Ainda cabe considerar que, nessa reencarnação, temos uma variedade de deveres para conosco e para com o próximo a começar pelo nosso lar e extensivo à sociedade. Tenhamos em mente, quando a tristeza quiser se aprofundar e inspirar patologicamente algum desejo de morte, que Deus concede “A cada um a sua missão, a cada um o seu trabalho.”[11] Assim sendo, conhecendo-nos traçamos objetivos em sintonia com o que somos e a forma pela qual podemos contribuir com o progresso coletivo, fazendo-nos agentes transformadores da realidade a começar pelo nosso mundo íntimo.
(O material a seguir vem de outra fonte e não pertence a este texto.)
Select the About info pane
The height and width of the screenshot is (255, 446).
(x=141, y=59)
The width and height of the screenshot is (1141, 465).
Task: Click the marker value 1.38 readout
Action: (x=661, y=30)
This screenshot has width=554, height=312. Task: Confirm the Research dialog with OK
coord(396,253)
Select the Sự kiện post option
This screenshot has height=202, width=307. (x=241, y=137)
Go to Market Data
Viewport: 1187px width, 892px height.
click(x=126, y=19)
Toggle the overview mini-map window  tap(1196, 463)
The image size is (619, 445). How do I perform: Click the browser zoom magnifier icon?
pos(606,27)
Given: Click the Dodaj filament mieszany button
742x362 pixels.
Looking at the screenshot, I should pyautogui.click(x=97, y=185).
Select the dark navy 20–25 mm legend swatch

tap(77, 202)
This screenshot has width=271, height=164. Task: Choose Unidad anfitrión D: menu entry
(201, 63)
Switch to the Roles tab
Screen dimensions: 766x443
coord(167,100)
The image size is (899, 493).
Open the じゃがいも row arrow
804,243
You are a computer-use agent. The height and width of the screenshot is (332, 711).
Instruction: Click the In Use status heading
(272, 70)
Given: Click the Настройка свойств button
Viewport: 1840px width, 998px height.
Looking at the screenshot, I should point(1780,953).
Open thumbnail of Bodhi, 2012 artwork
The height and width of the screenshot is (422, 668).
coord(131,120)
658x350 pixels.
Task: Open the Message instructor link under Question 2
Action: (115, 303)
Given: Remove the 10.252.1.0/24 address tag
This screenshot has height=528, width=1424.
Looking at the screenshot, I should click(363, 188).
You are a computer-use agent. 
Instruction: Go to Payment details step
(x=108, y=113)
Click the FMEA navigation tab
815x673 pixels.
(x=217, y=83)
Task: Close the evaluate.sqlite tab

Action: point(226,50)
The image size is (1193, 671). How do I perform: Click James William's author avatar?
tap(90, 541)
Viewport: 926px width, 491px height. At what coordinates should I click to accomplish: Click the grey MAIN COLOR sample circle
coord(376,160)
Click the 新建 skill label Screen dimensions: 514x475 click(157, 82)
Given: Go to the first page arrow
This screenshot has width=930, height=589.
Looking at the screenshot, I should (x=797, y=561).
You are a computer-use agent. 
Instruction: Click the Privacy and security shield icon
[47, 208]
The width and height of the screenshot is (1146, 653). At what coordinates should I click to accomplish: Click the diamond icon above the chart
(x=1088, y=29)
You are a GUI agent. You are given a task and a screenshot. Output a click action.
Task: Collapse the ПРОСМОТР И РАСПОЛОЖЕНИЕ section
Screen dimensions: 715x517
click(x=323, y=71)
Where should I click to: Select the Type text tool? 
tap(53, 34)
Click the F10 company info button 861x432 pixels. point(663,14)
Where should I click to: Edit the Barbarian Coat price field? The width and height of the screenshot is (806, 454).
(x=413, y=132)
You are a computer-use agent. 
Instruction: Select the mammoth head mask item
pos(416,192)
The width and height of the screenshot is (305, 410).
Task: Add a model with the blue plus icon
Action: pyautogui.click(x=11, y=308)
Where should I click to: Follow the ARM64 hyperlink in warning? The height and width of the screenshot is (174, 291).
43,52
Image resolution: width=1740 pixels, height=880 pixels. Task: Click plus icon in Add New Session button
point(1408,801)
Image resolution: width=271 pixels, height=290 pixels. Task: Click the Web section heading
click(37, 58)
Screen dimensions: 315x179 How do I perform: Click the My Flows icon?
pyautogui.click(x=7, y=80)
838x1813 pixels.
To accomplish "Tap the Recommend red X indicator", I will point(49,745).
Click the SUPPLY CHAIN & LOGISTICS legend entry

Por fim, ante as investidas sombrias do pessimismo e da tristeza recordemo-nos da lição do farol, ainda que as noites sejam de tormenta, mantém-se impoluto diante da violência das vagas suportando-as sem tombar e iluminando a jornada dos que prosseguem no mar. O farol assinala um porto-seguro. A pessoa que procura lidar com a tristeza sem deixar dominar-se demoradamente por ela – senti-la é normal e saudável – pode acender luz nesses dias de transição e ausência aparente de referenciais apaziguadores. Ela pode iluminar caminhos, sem que tenha essa pretensão, pela luz que acende em sua alma projetando-se corajosamente em um processo de evolução consciente nas lutas da vida.

           




[1] Educador, pesquisador e editor do blog SABERES DO ESPÍRITO.
[2] O Evangelho segundo o Espiritismo, Cap. V, item 25.
[3] O Livro dos Espíritos, questão 921.
[4] SINOTI, Iris. Depressão: uma luz na escuridão. In: Núcleo de Estudos Psicológicos Joanna de Ângelis. Refletindo a alma: a psicologia espírita de Joanna de Ângelis. Salvador, BA: Livraria Espírita Alvorada Editora, 2011, p. 291-317.
[5] MAY, Rollo. O homem a procura de si mesmo. 36. Ed. Petrópolis, RJ: Vozes, 2011, p. 23.
[6] Sobre esse tema vide o meu artigo “Apreciações sobre a normose” em: http://saberesdoespirito.blogspot.com.br/2010/03/apreciacoes-sobre-normose.html.
[7] O Self deve ser compreendido como um arquétipo do potencial humano em sua plenitude e tem a função de ordenar a vida psicológica do indivíduo. Roberto (2004, p. 52) assim o define: “sentido orientador fundamental, fonte criadora e reguladora de nossa vida psíquica, centro ordenador e unificador da psique. (Vide: ROBERTO, Gelson Luis. Aquém e além do tempo: uma visão psicológica e espírita das etapas da vida. Editora Letras de Luz, 2004.)  
[8] O Livro dos Espíritos, questão 919.
[9] FRANKL, Viktor E.. Em busca de sentido: um psicólogo no campo de concentração. 25. Ed. São Leopoldo: Sinodal, Petrópolis: Vozes, 2008, p. 131-134.
[10] Caso o leitor queira refletir um pouco mais sobre o tema da meditação, numa perspectiva espírita, sugiro o texto “Medite sempre”, acessível em: http://saberesdoespirito.blogspot.com.br/2012/02/medite-sempre.html  
[11] O Evangelho segundo o Espiritismo, Cap. I, item 10.